The film is in dire need of restoration, but unlike the 1999 job done on Frankenstein, I hope Dracula never gets fully cleaned up as most digital jobs are done nowadays. More than almost any film, Dracula needs the darkness and shadows. The Count must hide in the grainy fogs of his subterranean crypts and emerge from the depths to claim his next female victim.
Usually at this point I write a quick summary of the best available versions of the film I’m reviewing on home video. With Dracula, this becomes quite complicated.
There is a wonderful article on the three DVD versions of the film that details the transfer issues between them:
You have three DVD versions:
1. 1999 Classic Monster Collection Single Disc release
2. 2004 Legacy Collection release
3. 2006 75th Anniversary Two Disc release
According to my own experience and this article, the 75th Anniversary disc is horrible. The image is oversharpened and artificially brightened to a point that the original composition is destroyed. All backgrounds are now totally revealed. Also, the audio is complete but digitally filtered to such an extreme that is a muffled mess.
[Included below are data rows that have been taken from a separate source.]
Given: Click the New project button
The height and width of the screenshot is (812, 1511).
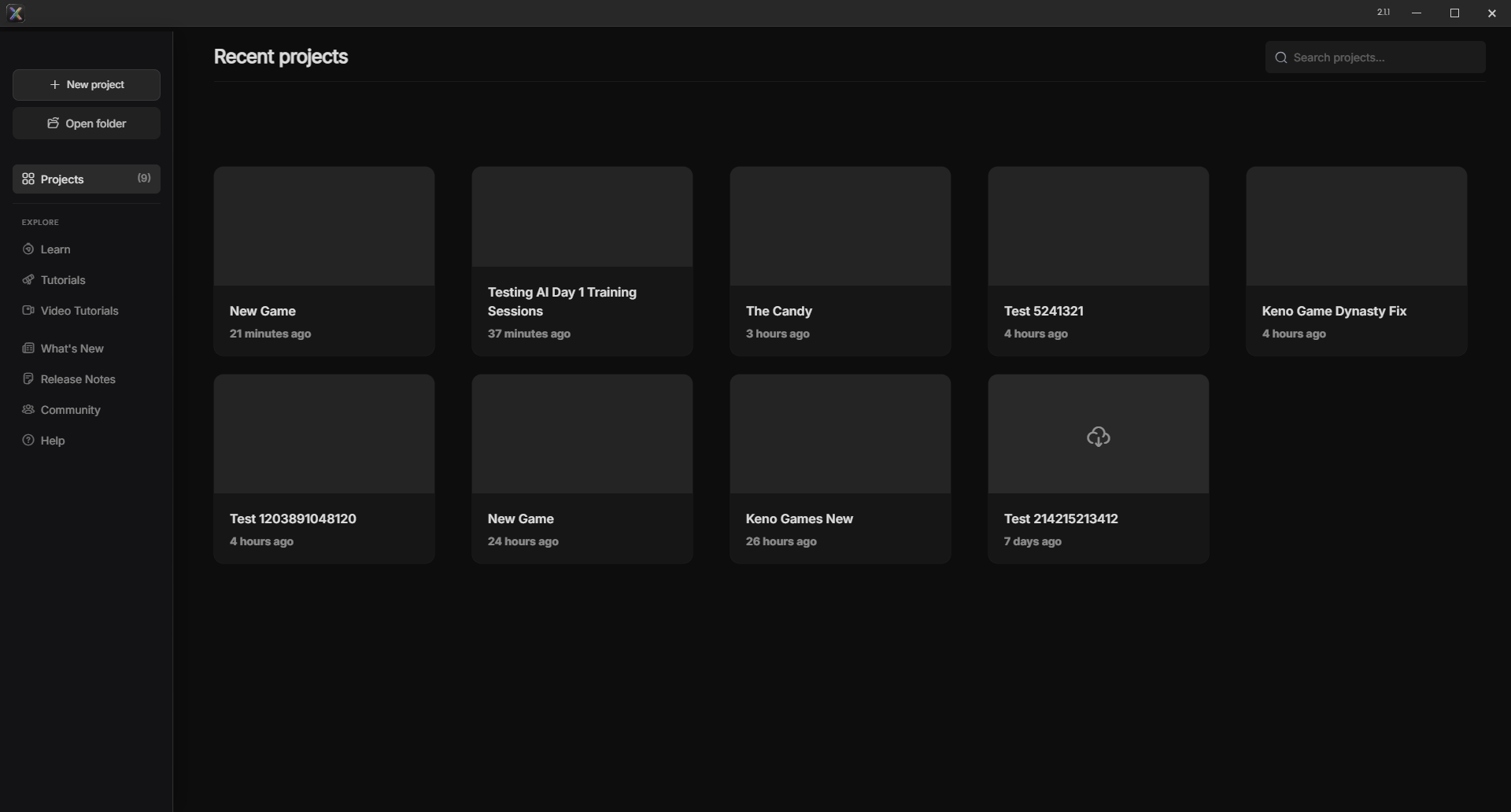Looking at the screenshot, I should [87, 85].
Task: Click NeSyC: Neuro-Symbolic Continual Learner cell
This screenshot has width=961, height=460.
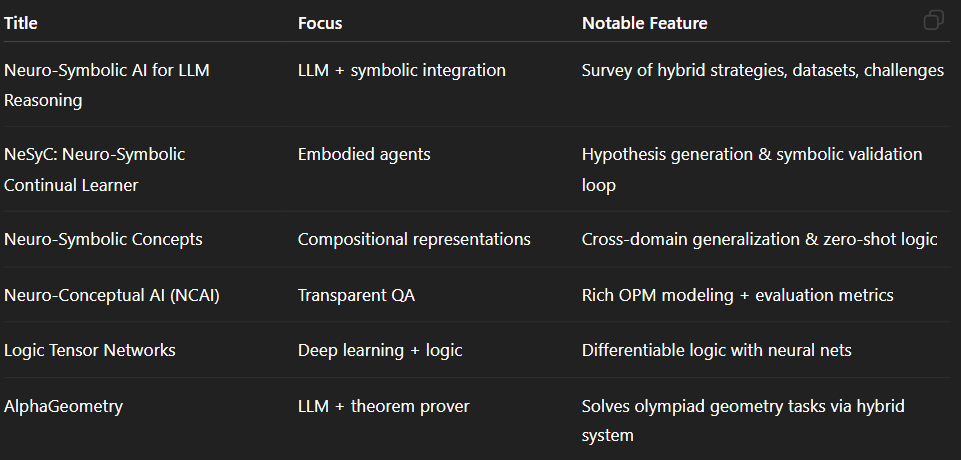Action: (94, 170)
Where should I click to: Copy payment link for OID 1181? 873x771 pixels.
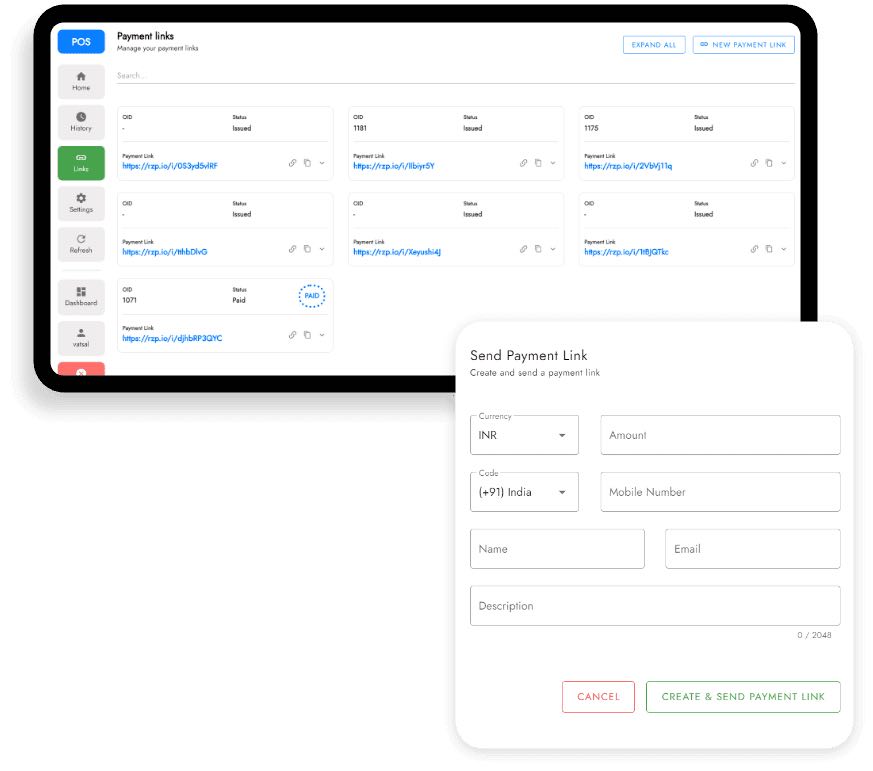pos(538,163)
The original 1999 is the best version of the film and also contains the Spanish language version. The audio is perfect save for a slight omission of exit music from the opera scene that was accidentally erased. The 2004 Legacy version uses the exact same transfer but accidentally erases some of the death groans in the climax. However, the set includes several later sequels.
In short, every DVD library needs a copy of the 1999 disc despite it being quite outdated. After being out of print for many years, it is now back for under $10.
Maybe for the eventual Blu-ray Universal can finally get things right.
NOTE: The optional Phillip Glass score is so intrusive that I recommend never actually playing the film this way.